- [PROBLEM REQUIREMENTS] I need the number of lines in the following entries that hold the word "heading", and no other text.

Segment Start: EXERCISE INPUT

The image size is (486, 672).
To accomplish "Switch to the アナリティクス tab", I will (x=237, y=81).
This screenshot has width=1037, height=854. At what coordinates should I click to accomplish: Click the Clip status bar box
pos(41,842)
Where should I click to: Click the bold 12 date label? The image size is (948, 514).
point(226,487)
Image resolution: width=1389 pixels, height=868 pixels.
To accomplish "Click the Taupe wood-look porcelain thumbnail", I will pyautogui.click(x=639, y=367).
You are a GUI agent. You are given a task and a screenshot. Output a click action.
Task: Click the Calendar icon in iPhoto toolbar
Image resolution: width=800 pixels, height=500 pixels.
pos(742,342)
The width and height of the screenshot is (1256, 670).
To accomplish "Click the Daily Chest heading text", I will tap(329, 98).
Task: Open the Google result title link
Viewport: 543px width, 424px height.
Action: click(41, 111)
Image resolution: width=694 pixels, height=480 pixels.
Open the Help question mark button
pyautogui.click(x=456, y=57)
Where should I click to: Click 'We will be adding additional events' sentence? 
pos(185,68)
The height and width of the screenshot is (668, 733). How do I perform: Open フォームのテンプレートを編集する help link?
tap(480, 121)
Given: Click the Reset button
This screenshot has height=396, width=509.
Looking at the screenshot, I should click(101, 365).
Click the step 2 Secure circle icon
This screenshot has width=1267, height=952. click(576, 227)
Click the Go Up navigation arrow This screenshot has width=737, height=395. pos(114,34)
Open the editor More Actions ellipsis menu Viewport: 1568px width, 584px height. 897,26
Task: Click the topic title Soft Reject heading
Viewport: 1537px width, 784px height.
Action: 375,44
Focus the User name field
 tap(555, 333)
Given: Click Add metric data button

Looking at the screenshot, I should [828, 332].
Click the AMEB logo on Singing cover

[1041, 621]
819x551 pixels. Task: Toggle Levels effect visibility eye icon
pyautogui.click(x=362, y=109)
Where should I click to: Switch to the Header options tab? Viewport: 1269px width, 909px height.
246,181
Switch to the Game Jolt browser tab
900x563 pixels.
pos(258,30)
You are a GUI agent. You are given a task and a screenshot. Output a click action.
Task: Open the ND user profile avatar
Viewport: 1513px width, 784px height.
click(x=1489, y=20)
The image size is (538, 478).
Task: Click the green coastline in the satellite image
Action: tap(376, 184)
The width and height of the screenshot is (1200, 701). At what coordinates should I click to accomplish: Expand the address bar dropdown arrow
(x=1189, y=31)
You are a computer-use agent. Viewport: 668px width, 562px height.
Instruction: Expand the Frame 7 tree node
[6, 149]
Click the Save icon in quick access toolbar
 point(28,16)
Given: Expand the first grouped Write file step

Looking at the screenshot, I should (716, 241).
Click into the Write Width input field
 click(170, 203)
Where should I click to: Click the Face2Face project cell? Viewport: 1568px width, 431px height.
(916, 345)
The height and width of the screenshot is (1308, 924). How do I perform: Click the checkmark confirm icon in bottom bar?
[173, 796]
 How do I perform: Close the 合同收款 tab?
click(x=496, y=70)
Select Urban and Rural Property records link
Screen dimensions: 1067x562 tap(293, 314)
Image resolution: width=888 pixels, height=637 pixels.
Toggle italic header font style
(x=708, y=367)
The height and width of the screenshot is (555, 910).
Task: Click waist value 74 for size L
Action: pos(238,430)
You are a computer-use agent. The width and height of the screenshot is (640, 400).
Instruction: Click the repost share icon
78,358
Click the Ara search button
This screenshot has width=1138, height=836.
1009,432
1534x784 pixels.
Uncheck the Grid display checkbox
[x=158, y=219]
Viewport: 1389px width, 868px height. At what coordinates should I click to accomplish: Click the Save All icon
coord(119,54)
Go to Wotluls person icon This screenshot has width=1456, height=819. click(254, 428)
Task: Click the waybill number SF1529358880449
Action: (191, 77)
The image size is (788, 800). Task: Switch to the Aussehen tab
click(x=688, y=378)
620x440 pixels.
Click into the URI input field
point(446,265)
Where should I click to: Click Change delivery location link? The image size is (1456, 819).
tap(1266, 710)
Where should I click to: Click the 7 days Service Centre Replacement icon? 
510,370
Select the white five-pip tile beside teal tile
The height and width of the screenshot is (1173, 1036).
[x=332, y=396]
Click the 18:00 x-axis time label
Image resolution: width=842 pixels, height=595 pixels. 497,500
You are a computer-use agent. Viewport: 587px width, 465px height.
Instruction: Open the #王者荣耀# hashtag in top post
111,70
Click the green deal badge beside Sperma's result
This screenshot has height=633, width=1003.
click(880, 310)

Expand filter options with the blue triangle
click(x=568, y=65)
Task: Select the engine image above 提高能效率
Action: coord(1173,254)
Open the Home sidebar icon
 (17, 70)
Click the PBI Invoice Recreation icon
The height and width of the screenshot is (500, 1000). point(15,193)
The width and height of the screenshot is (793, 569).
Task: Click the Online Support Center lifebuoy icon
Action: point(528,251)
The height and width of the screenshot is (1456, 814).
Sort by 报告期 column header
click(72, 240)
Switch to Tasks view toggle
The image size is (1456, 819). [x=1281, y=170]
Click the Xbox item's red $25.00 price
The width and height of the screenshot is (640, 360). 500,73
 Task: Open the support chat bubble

Segment End: EXERCISE INPUT

- [EXERCISE SOLUTION] 2